We are not talking about Lily's love protection, the ancient magic
stuff. That saved Harry from death (something that only an uncritical
believer of prophesies would believe *had* to happen). No, Harry's
Love is inborn. DD explains this in OotP and reiterates it in HBP,
and it follows that the prophesy foretold this as the prophesy was
about the boy *to be born*.
> Mike:
> > I don't think the trip to the graveyard was in DD's
> > plan, but luck saved Harry on that one.
>
> lizzyben:
>
> Well, I'm not so sure about that. -<snip>-
>
> Yeah, IMO DD owned the Riddle estate. He knew exactly what
> was going on there, and exactly why Harry's name was entered
> into the TWT. Both DD and LV wanted Harry to end up in that
> graveyard. When LV used Harry's blood to resurrect, that gave
> Harry the ability to survive an AK from LV. DD's plan *worked*,
> which is why he had a "gleam of triumph" at the end of GOF.
Mike:
I snipped the stuff that I mostly agree with. That DD wasn't unhappy
that Harry got in the TWT. Concerned as to how, and to what end the
GoF confunder was aiming, but happy that Harry would get another
place to "try his strength". I also agree that DD should have
expected some LV involvement in getting Harry into the TWT.

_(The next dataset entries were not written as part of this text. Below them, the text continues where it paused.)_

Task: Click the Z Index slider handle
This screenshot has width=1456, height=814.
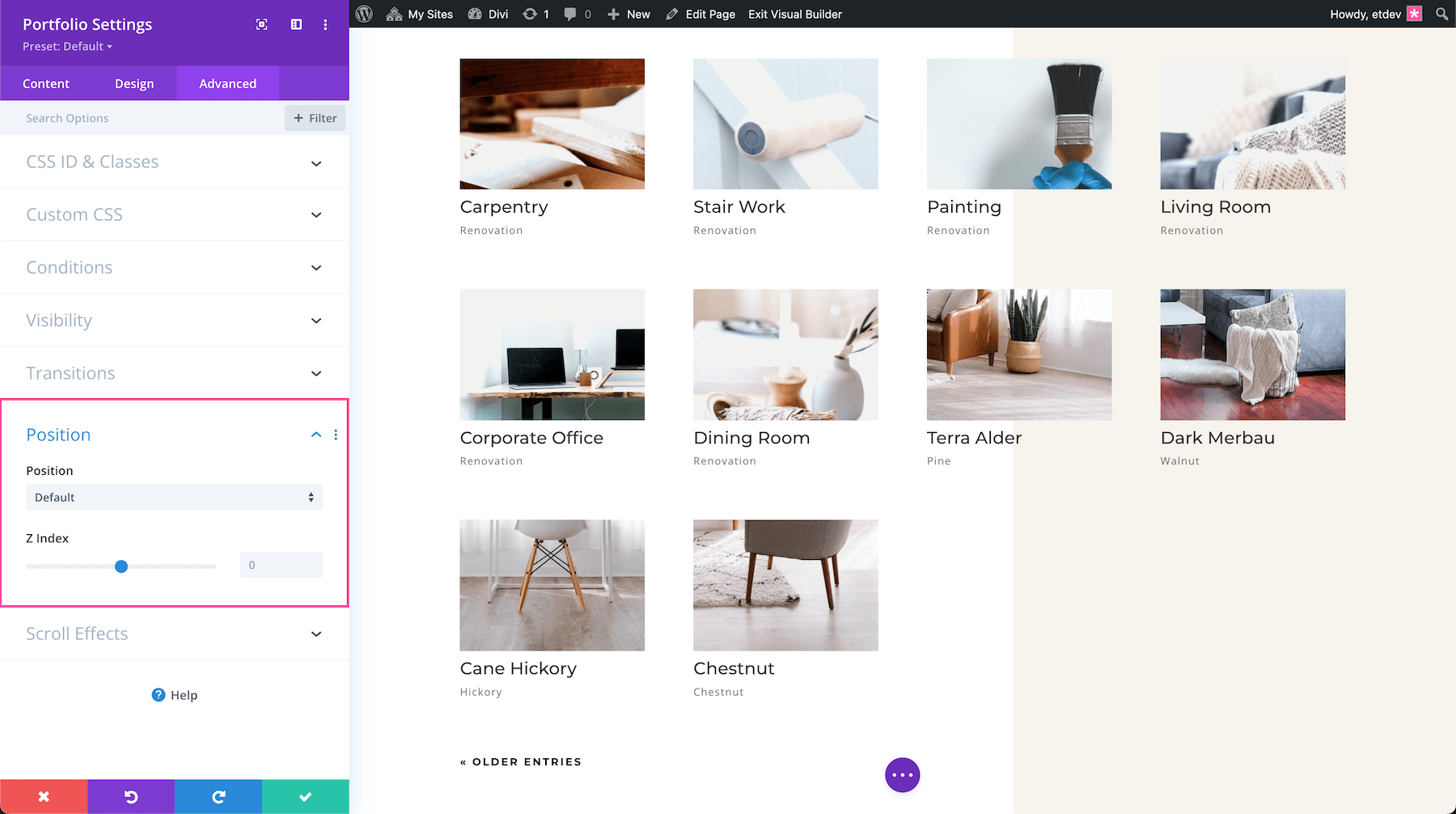Action: coord(121,566)
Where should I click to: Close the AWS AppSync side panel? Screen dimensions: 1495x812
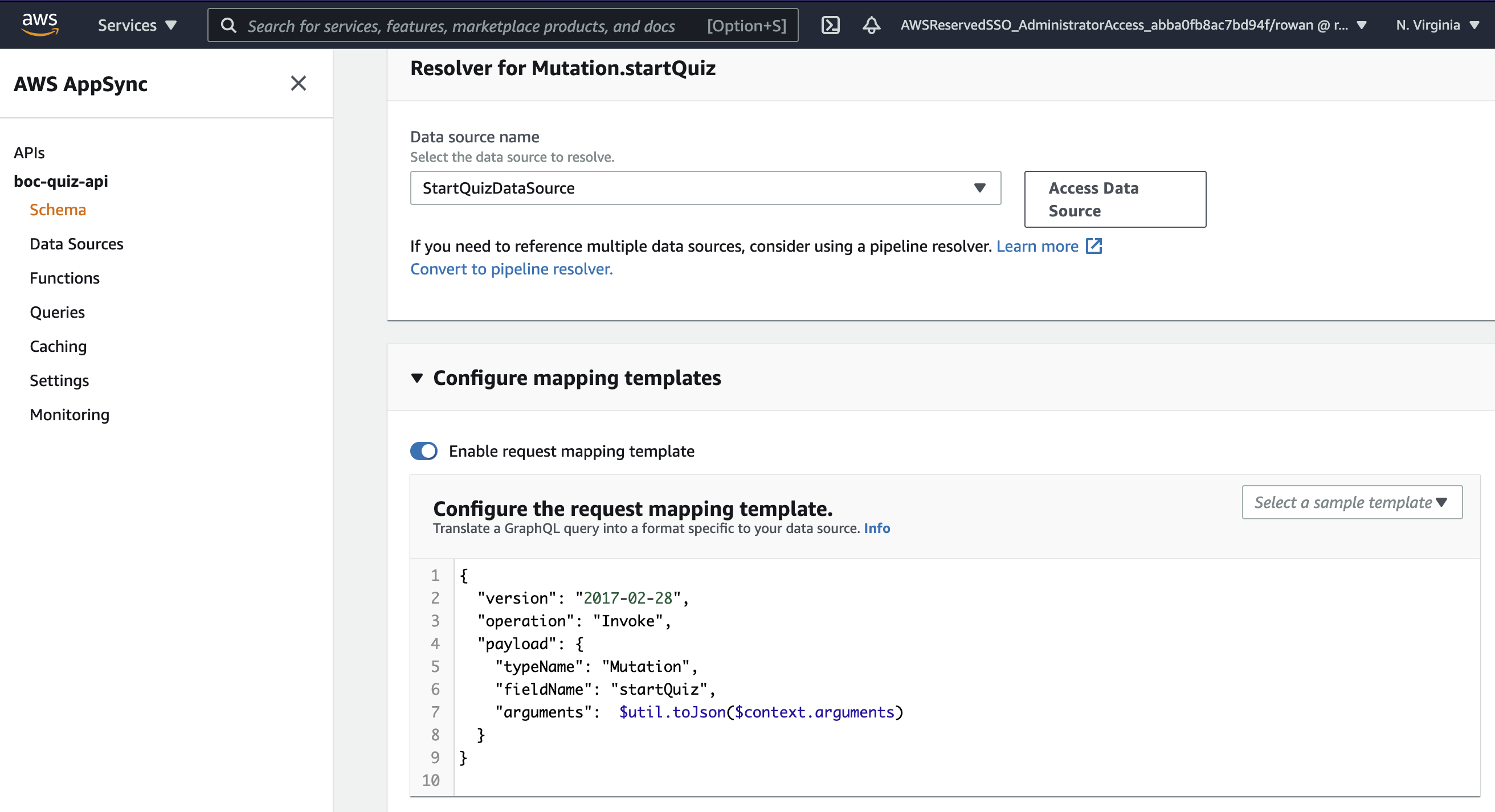[x=299, y=84]
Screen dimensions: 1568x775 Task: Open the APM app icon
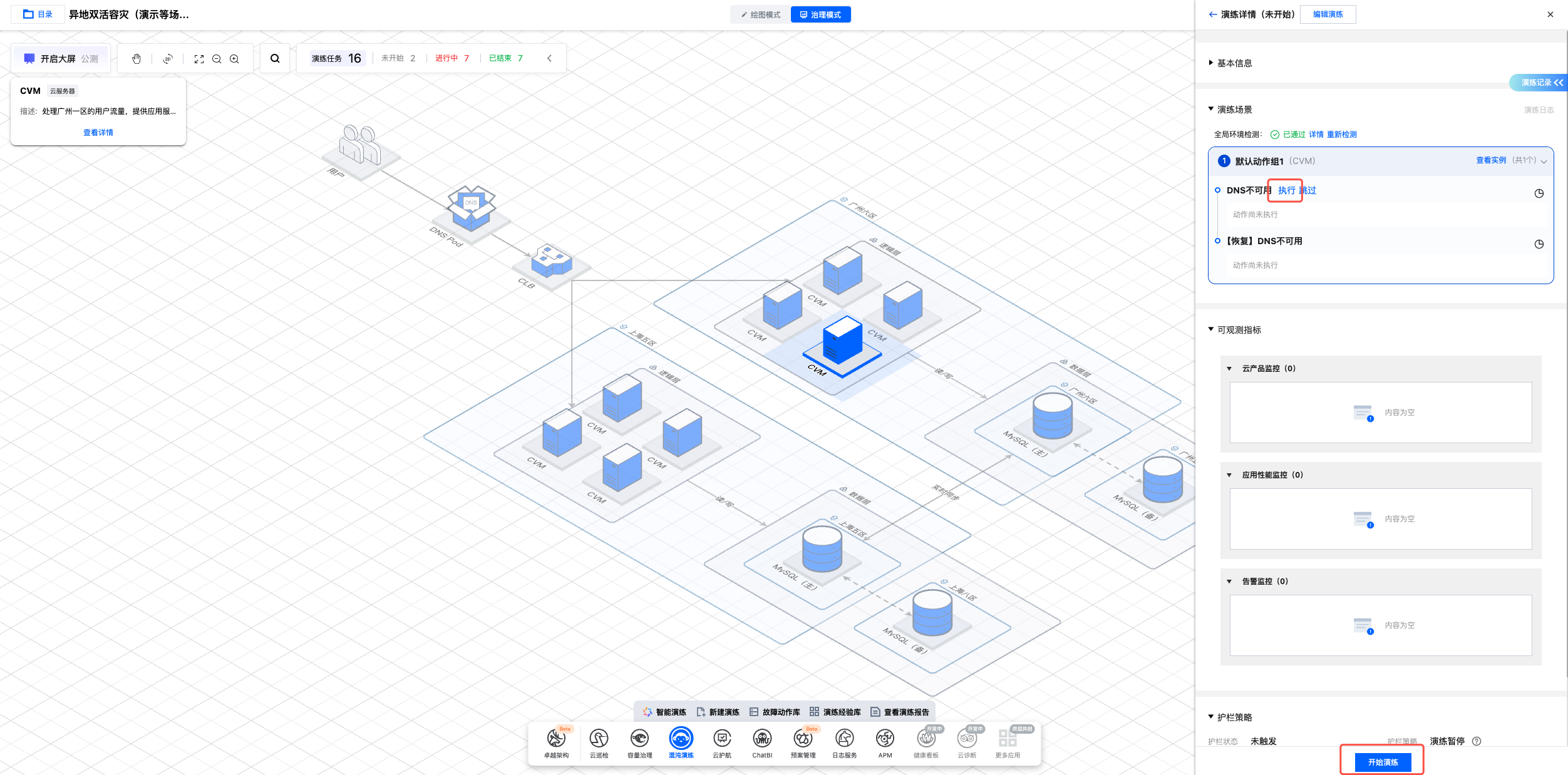[x=885, y=739]
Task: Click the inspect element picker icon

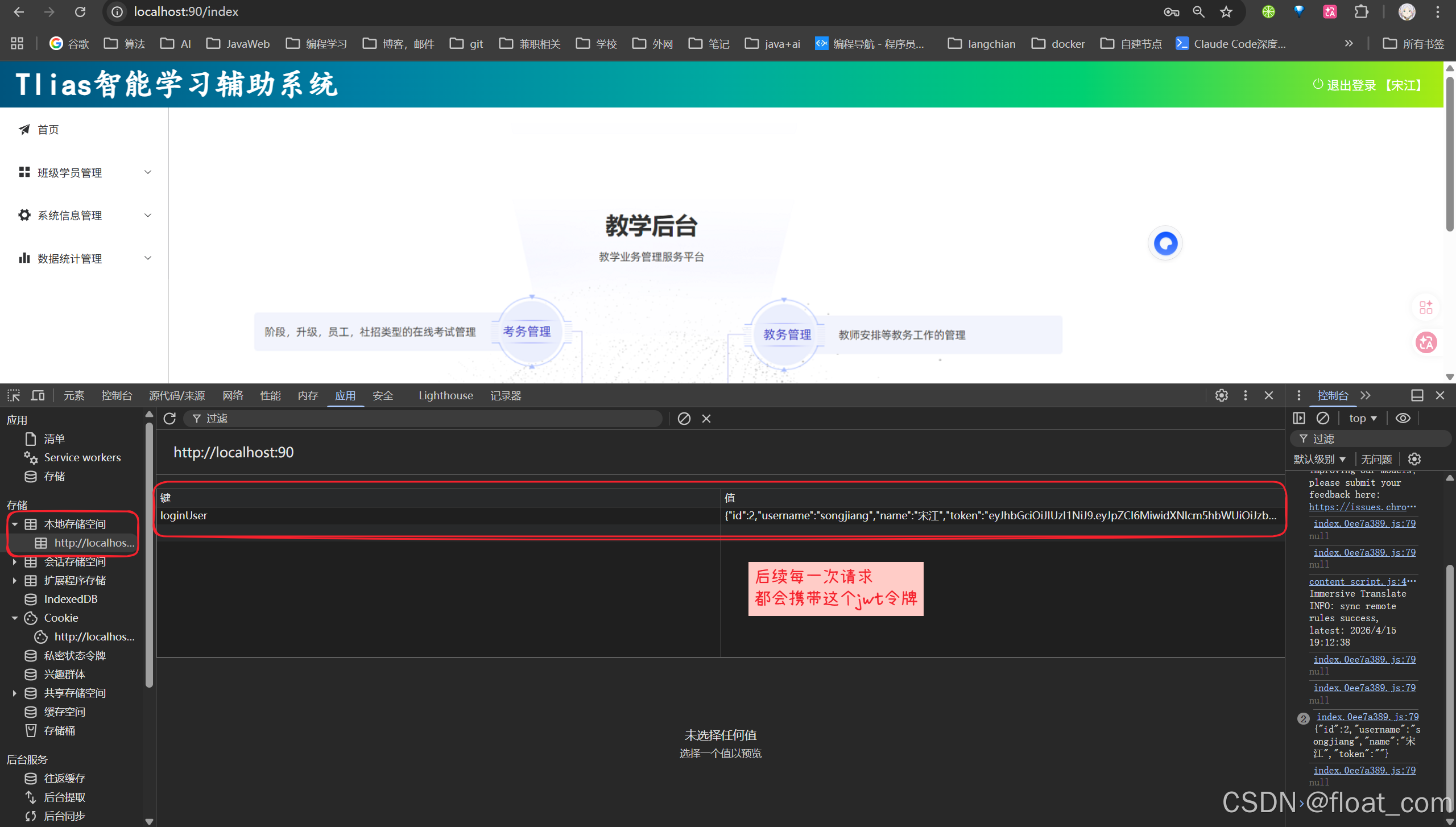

Which got me to here. DD owned the Riddle estate and therefore he
knew why Harry was entered into the TWT and knew he would end up in
the graveyard. It works as a conspiracy theory, but theres no
evidence to back the accusation. It's pure conjecture based on an
interpretation of DD's character.
The "Gleam", on the other hand, comes because an unexpected but
welcomed boon has just fallen into DD's lap.
> lizzyben:
> Isn't it odd how often LV's & DD's interests coincide? They both
> .... planned for Harry to die. It's more than complicity - it's
> almost *collaboration*.
Mike:
Wait, so it was DD's plan for Harry's blood to get into LV so he
would survive the AK, yet DD also planned for Harry to die. But of
course you don't mean DD wanted Harry to die in the same way LV
wanted Harry to die. Yet it's "more than complicity". Sorry, but the
level of complicity, deviancy, and intricacy you've imbued in DD's
*plan* would seem to require that Voldemort was in on and agreed with
the *plan*.
> lizzyben:
>
> Oh, I don't like him either. I think he's downright evil, maybe
> more evil than Voldemort.
Mike:
I wouldn't have guessed. ;)
> lizzyben:
> But he just might be my favorite character in the series. He's
> incredibly complex, conflicted, ruthless and idealistic.
Mike:
You know, most readers claim this mantle for Snape. But I think
you're right. I suspected DD before DH, but the final installment
definitely ratcheted his character up into a new level malignancy.
<snip of a very good sewing together of scenes from DH and PS>
> lizzyben:
> LOLOL, Dumbledore, what an asshole. And he's a consistent one!
> Is this a man who's grieving over the Potters' death & his
> inability to protect them - or one who's quite smug & pleased
> about the success of his Plan for a chosen one? You decide.
Mike:
Well, I don't think DD planned the GH massacre of the elder Potters.
But I agree with your overall assessmnet of DD - he's an asshole! A
quipping, nonsense-spouting, talking-behind-your-back, twinkly-eyed,
jerk that you'd best not turn your back on.